Disenchantment (2018) IMDb


Seen in 2019.

This review refers to the first ten episodes, a half-season released in one batch on streaming services.


One of Matt Groening’s animated sitcoms: The medieval-fantasy equivalent of The Simpsons (1989) and Futurama (1999). Thankfully, the plot is more serialized.


Zøg of House Grunkwitz, once a warrior, rules the kingdom of Dreamland with more practicality than intelligence. Bean, his 19-year-old daughter from a previous marriage to a since-petrified noblewoman, likes to get drunk. Nobody likes the new queen, an amphibious reptile whose marriage to Zøg sustains a fragile peace with the neighbours. Bean gets a personal demon around the same time she friend-zones a little green optimist. Fairies are mostly hookers.

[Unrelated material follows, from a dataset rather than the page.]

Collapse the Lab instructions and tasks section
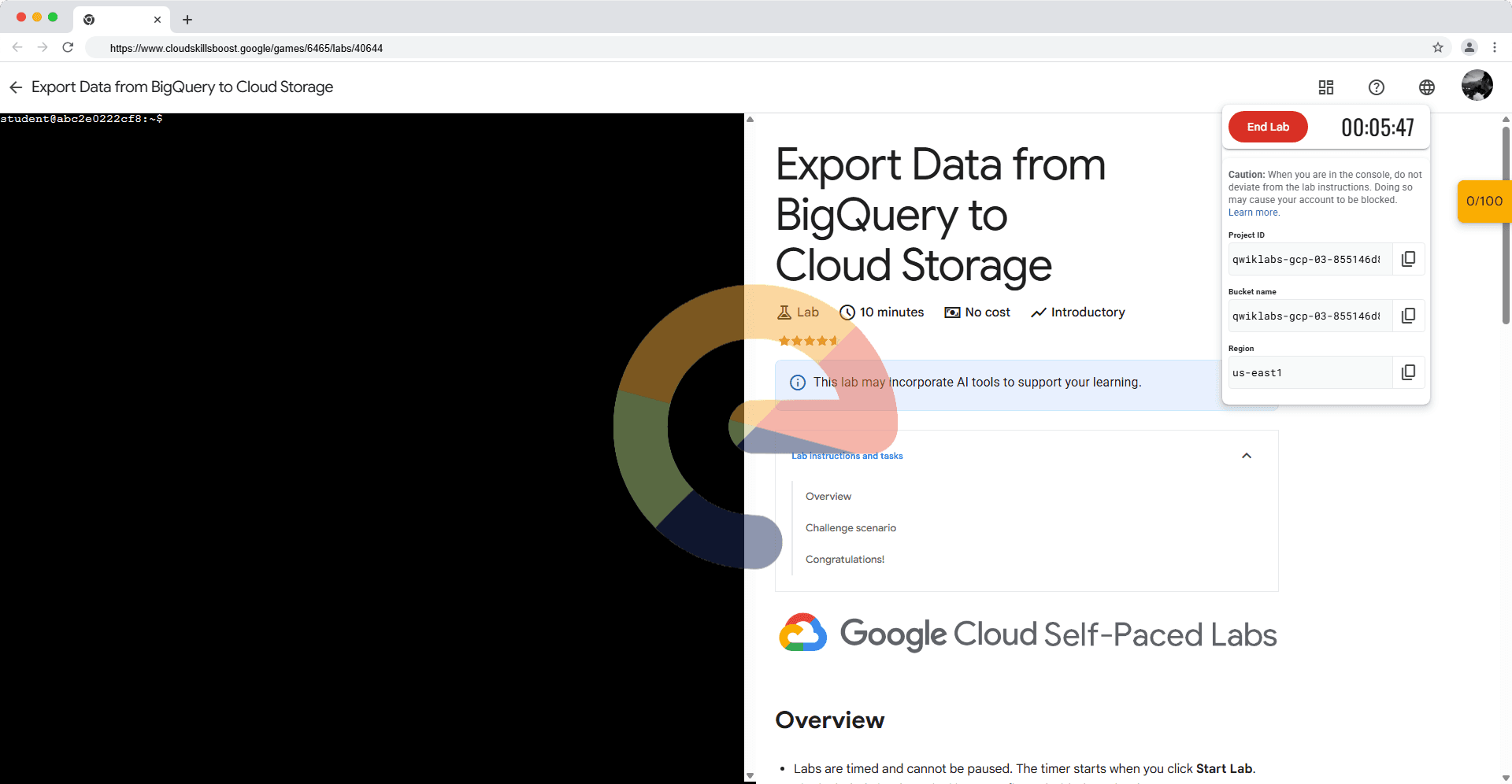1512x784 pixels. click(x=1247, y=456)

The main problem with this series is the laziness of the comedic writing: The actual jokes. Another problem, less serious but equally consistent, is the lack of imagination. The setting is purposefully naïve: The kind of American faux-medieval Europe that has plenty of drawbridges, plague carts, literal churches, Scotsmen in kilts and magical human-like species but very little internal consistency. It’s almost as thoughtless as Shrek (2001), a bad-fantasy joke about bad fantasy, but without the star power or the animation budget. The derivative worldbuilding of Disenchantment is apparently meant to be funny, which brings us back to the main problem.

Compare Tangled (2010), which has visual beauty, a more elegant—albeit equally derivative—setting and better jokes, despite being written for actual children. The basis of Bean as a character seems to be the archetypal Disney princess, like Rapunzel, but with added sex and heavy drinking for Netflix; not a bad move, but you can’t call it clever. Compare also Mahoujin Guru-Guru (1994), a children’s show that proved able to go the distance in very similar territory.